I imagine God up in heaven, slapping His forehead at our foolishness, shaking Her head in disbelief.


Read more about Vegan Fest
Sunday, November 10


Dr. David welcomes you to San Miguel Sunday. Anyone with any interest in contributing articles is heartily encouraged to contact him at the email below. The "Best City in the World" deserves a good Lokkal magazine.


A final note:
I gave Michael a chance to review this article before I published it. His response is below. This guy is a genius and a mensch (a real human being).

Hi David,
I really appreciate your promoting the event and my presentation. I agree with you regarding the poster. It was poorly done. Unfortunately I had nothing to do with it´s creation. The team that designed it is from Queretaro and they make all the posters for the monthly vegfests there.

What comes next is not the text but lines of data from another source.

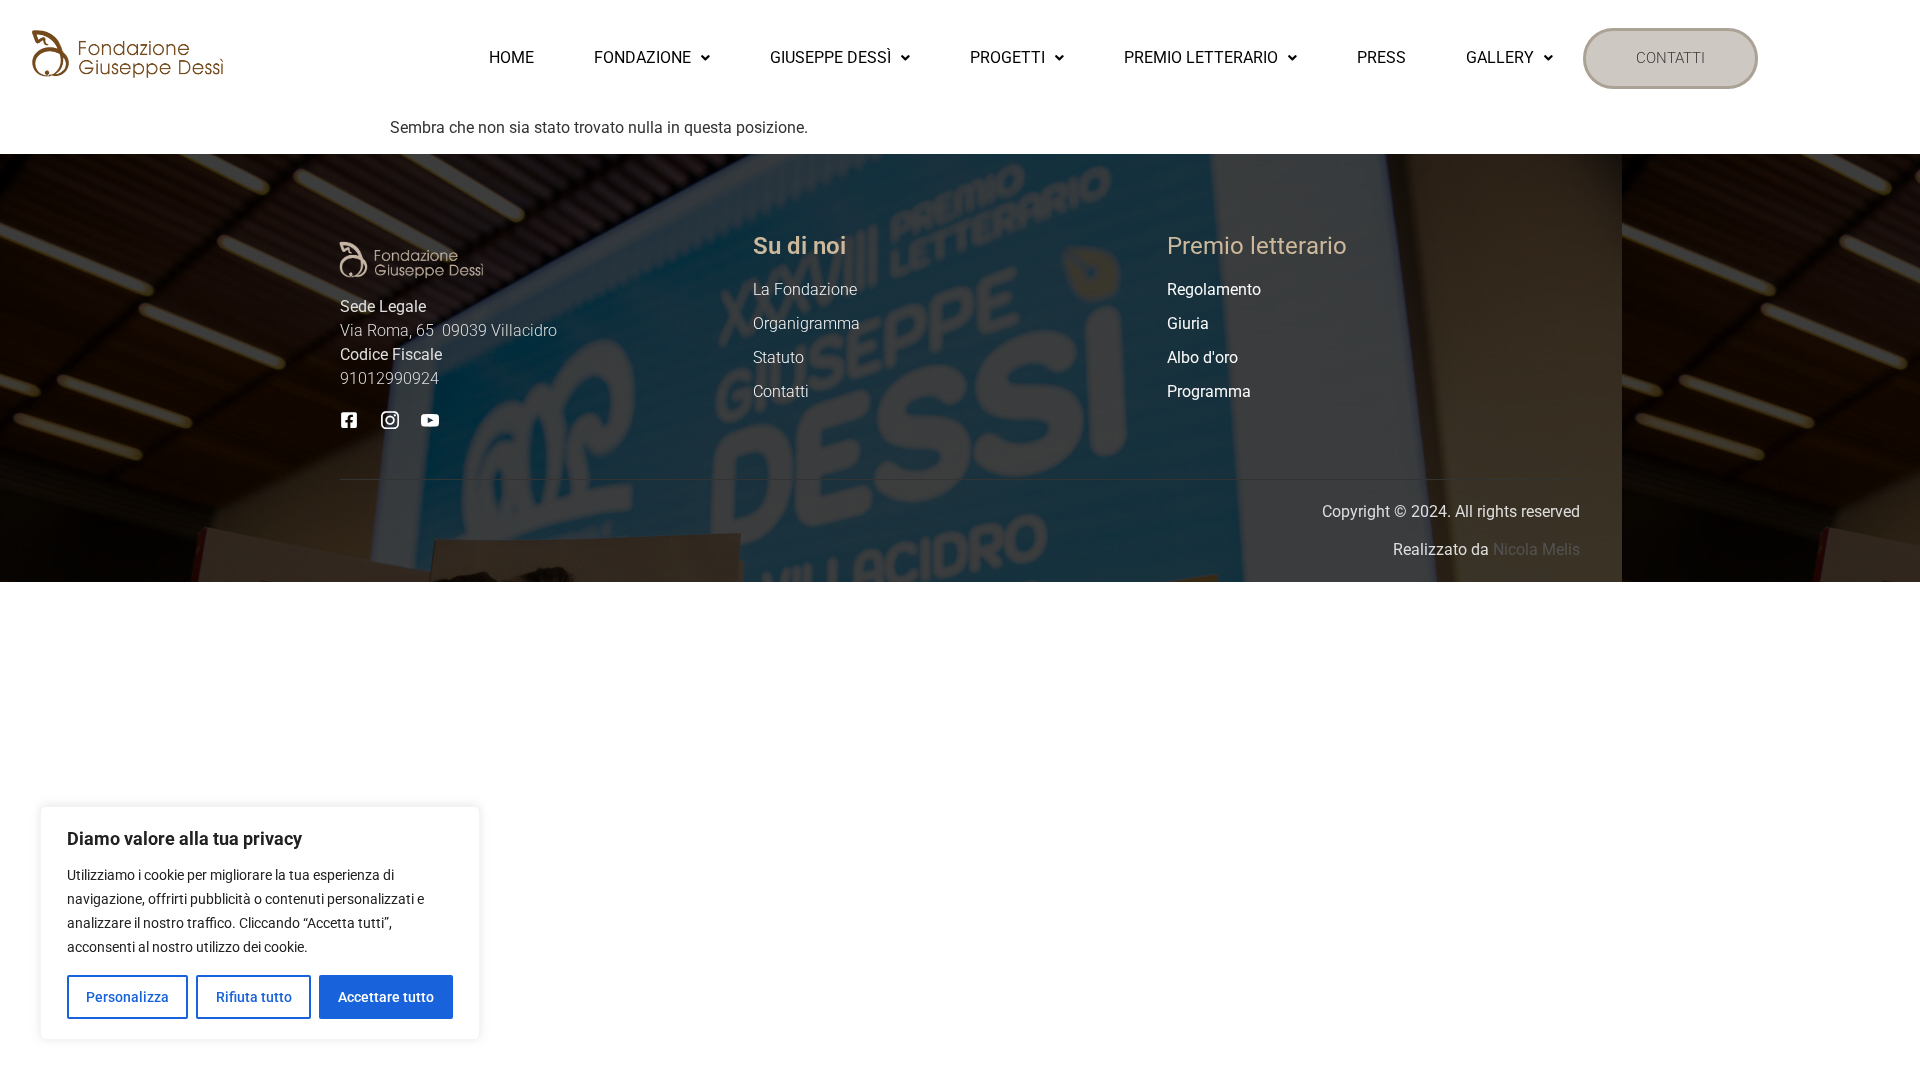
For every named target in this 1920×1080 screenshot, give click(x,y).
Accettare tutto (386, 997)
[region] (260, 923)
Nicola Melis (1536, 549)
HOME (511, 57)
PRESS (1381, 57)
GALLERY (1500, 57)
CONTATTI (1670, 58)
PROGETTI (1007, 57)
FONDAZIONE (642, 57)
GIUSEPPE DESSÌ (830, 57)
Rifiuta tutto (254, 997)
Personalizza (127, 997)
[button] (652, 58)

With regards to what you wrote about how I write, I understand what you´re saying but that´s not what I consider my purpose...which is to inform people, through evidence based research as well as my experience, of the benefits of whole food plant based nutrition. I´m not interested in convincing people to change through a certain mode of writing. I write the way I write...not the way you think it would be better for me to write. I´m happy with what´s happening in San Miguel, with regards to the amount of people that are responding to a whole food plant based lifestyle. Besides my Go Whole Food Vegan Facebook page, which has over 2500 followers, 3 months ago we created a Facebook group here named The Vegan Wave SMA. We now have more than 100 members and it´s growing weekly. Our goal is to inform and support people living in San Miguel, as well as visitors, who are are on a plant based journey or are interested in learning more about the topic. We will have an information table at this Sunday´s VegFest. We´ll have 1) vegan recipes, 2) a list of vegan restaurants in San Miguel or restaurants that offer vegan options, 3) a list of excellent resources, 4) a signup sheet for vegan potlucks and 5) additional information.

There´s a lot of people living in San Miguel who would really like to achieve optimal health and wellbeing and don´t know what to do. That´s what the Vegan Wave group was created for.